Records from a collection:
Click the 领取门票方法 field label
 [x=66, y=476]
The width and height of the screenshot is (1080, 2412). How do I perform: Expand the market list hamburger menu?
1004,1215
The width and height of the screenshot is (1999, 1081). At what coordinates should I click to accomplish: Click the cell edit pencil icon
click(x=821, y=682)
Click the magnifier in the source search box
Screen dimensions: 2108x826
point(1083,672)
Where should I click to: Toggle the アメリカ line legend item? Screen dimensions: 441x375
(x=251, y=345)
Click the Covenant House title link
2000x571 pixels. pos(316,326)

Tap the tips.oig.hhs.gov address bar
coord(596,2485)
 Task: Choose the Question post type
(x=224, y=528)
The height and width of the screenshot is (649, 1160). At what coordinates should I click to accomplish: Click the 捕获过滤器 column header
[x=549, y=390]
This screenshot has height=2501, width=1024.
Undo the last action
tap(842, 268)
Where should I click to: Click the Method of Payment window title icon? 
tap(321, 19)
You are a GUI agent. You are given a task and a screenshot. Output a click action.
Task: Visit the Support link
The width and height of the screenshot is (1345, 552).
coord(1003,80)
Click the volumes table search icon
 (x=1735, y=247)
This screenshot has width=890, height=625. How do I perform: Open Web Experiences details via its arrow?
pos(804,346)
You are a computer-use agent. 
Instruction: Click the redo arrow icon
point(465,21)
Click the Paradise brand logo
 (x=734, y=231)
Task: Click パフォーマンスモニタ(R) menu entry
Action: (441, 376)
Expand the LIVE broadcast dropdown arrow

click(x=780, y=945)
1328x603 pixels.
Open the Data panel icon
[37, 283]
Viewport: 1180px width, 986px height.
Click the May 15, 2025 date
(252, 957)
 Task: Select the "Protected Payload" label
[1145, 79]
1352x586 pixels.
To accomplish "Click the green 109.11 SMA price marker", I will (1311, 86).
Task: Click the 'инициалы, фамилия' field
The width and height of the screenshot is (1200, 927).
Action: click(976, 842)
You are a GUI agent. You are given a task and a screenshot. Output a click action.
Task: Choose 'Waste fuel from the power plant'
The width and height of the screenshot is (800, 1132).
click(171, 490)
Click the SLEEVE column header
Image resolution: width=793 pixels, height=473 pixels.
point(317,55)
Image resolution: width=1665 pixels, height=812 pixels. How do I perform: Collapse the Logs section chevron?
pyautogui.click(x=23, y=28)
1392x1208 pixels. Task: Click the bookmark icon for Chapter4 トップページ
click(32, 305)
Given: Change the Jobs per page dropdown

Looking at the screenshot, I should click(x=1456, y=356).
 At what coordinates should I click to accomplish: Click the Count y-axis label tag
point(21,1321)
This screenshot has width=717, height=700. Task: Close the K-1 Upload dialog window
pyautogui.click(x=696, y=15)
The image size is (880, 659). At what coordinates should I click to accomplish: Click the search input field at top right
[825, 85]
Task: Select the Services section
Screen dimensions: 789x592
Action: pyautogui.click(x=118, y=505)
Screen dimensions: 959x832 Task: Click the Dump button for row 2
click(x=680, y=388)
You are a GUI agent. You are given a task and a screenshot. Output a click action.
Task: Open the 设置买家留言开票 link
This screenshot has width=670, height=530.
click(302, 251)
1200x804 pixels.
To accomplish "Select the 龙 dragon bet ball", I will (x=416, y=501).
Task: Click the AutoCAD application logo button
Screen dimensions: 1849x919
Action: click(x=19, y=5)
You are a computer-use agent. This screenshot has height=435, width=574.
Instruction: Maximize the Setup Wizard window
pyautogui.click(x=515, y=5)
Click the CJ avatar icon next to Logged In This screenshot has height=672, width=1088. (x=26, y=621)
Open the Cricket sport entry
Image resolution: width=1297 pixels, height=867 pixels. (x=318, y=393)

* WHAT YOU HAVE TO DO
The records above need to be transcribed in full. Keep every character unchanged.

* YOUR RESPONSE
Click the 领取门票方法 field label
 [x=66, y=476]
The width and height of the screenshot is (1080, 2412). How do I perform: Expand the market list hamburger menu?
1004,1215
The width and height of the screenshot is (1999, 1081). At what coordinates should I click to accomplish: Click the cell edit pencil icon
click(x=821, y=682)
Click the magnifier in the source search box
Screen dimensions: 2108x826
point(1083,672)
Where should I click to: Toggle the アメリカ line legend item? Screen dimensions: 441x375
(x=251, y=345)
Click the Covenant House title link
2000x571 pixels. pos(316,326)

Tap the tips.oig.hhs.gov address bar
coord(596,2485)
 Task: Choose the Question post type
(x=224, y=528)
The height and width of the screenshot is (649, 1160). At what coordinates should I click to accomplish: Click the 捕获过滤器 column header
[x=549, y=390]
This screenshot has height=2501, width=1024.
Undo the last action
tap(842, 268)
Where should I click to: Click the Method of Payment window title icon? 
tap(321, 19)
You are a GUI agent. You are given a task and a screenshot. Output a click action.
Task: Visit the Support link
The width and height of the screenshot is (1345, 552).
coord(1003,80)
Click the volumes table search icon
 (x=1735, y=247)
This screenshot has width=890, height=625. How do I perform: Open Web Experiences details via its arrow?
pos(804,346)
You are a computer-use agent. 
Instruction: Click the redo arrow icon
point(465,21)
Click the Paradise brand logo
 (x=734, y=231)
Task: Click パフォーマンスモニタ(R) menu entry
Action: (441, 376)
Expand the LIVE broadcast dropdown arrow

click(x=780, y=945)
1328x603 pixels.
Open the Data panel icon
[37, 283]
Viewport: 1180px width, 986px height.
Click the May 15, 2025 date
(252, 957)
 Task: Select the "Protected Payload" label
[1145, 79]
1352x586 pixels.
To accomplish "Click the green 109.11 SMA price marker", I will (1311, 86).
Task: Click the 'инициалы, фамилия' field
The width and height of the screenshot is (1200, 927).
Action: click(976, 842)
You are a GUI agent. You are given a task and a screenshot. Output a click action.
Task: Choose 'Waste fuel from the power plant'
The width and height of the screenshot is (800, 1132).
click(171, 490)
Click the SLEEVE column header
Image resolution: width=793 pixels, height=473 pixels.
point(317,55)
Image resolution: width=1665 pixels, height=812 pixels. How do I perform: Collapse the Logs section chevron?
pyautogui.click(x=23, y=28)
1392x1208 pixels. Task: Click the bookmark icon for Chapter4 トップページ
click(32, 305)
Given: Change the Jobs per page dropdown

Looking at the screenshot, I should click(x=1456, y=356).
 At what coordinates should I click to accomplish: Click the Count y-axis label tag
point(21,1321)
This screenshot has width=717, height=700. Task: Close the K-1 Upload dialog window
pyautogui.click(x=696, y=15)
The image size is (880, 659). At what coordinates should I click to accomplish: Click the search input field at top right
[825, 85]
Task: Select the Services section
Screen dimensions: 789x592
Action: pyautogui.click(x=118, y=505)
Screen dimensions: 959x832 Task: Click the Dump button for row 2
click(x=680, y=388)
You are a GUI agent. You are given a task and a screenshot. Output a click action.
Task: Open the 设置买家留言开票 link
This screenshot has width=670, height=530.
click(302, 251)
1200x804 pixels.
To accomplish "Select the 龙 dragon bet ball", I will (x=416, y=501).
Task: Click the AutoCAD application logo button
Screen dimensions: 1849x919
Action: click(x=19, y=5)
You are a computer-use agent. This screenshot has height=435, width=574.
Instruction: Maximize the Setup Wizard window
pyautogui.click(x=515, y=5)
Click the CJ avatar icon next to Logged In This screenshot has height=672, width=1088. (x=26, y=621)
Open the Cricket sport entry
Image resolution: width=1297 pixels, height=867 pixels. (x=318, y=393)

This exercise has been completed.